Intangible Fixed Assets are non-physical assets that have value to a company. Examples of Intangible Fixed Assets include patents, copyrights, trademarks, or software. Intangible Fixed Assets can be valuable for their potential to generate future revenue, enhance brand recognition, or provide competitive advantage.

How do you calculate intangible book value? ›

Tangible book value is calculated by subtracting intangible assets (intellectual property, patents, goodwill etc.) from the company's book value. Theoretically, PTBV represents the amount of money that shareholders would receive for each share owned if the company were to liquidate its operations.

How to quantify intangible value? ›

But there is a fairly simple and crude way to calculate the value of intangible assets or knowledge within an organization.

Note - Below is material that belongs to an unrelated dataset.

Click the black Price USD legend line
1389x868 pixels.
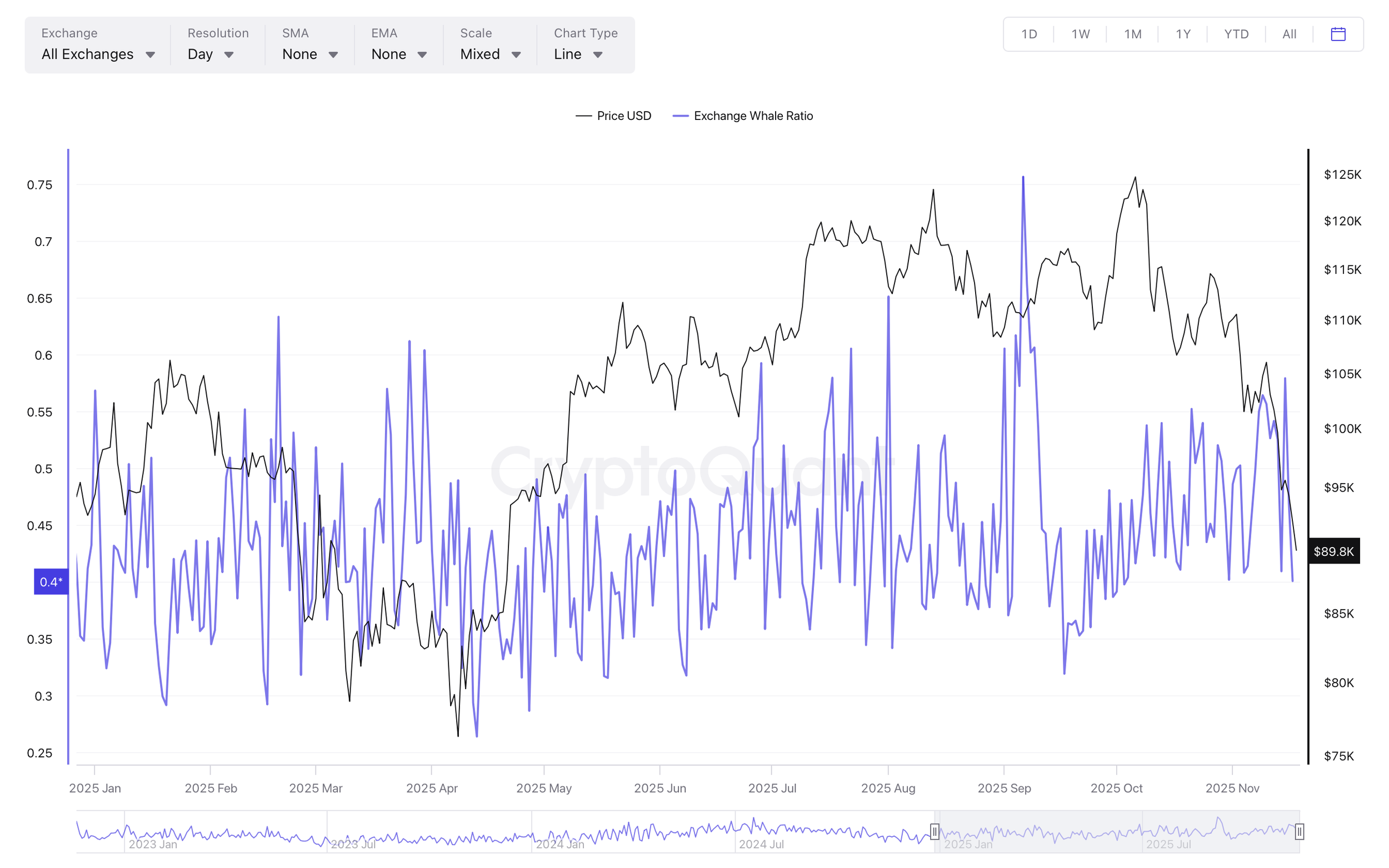(583, 116)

Just subtract the total assets of the company (fixed assets, investment, profits, whatever appears in the financial reports) from the total market value of an organization, and hey presto.

What is an intangible value in an appraisal? ›

The “International Glossary of Business Valuation Terms” (IGBVT) defines intangible assets as “non-physical assets such as franchises, trademarks, patents, copyrights, goodwill, equities, mineral rights, securities and contracts (as distinguished from physical assets) that grant rights and privileges, and have value ...

Top Articles
Latest Posts
Article information

Author: Prof. Nancy Dach

Last Updated:

Views: 5718

Rating: 4.7 / 5 (77 voted)

Reviews: 92% of readers found this page helpful

Author information

Name: Prof. Nancy Dach

Birthday: 1993-08-23

Address: 569 Waelchi Ports, South Blainebury, LA 11589

Phone: +9958996486049

Job: Sales Manager

Hobby: Web surfing, Scuba diving, Mountaineering, Writing, Sailing, Dance, Blacksmithing

Introduction: My name is Prof. Nancy Dach, I am a lively, joyous, courageous, lovely, tender, charming, open person who loves writing and wants to share my knowledge and understanding with you.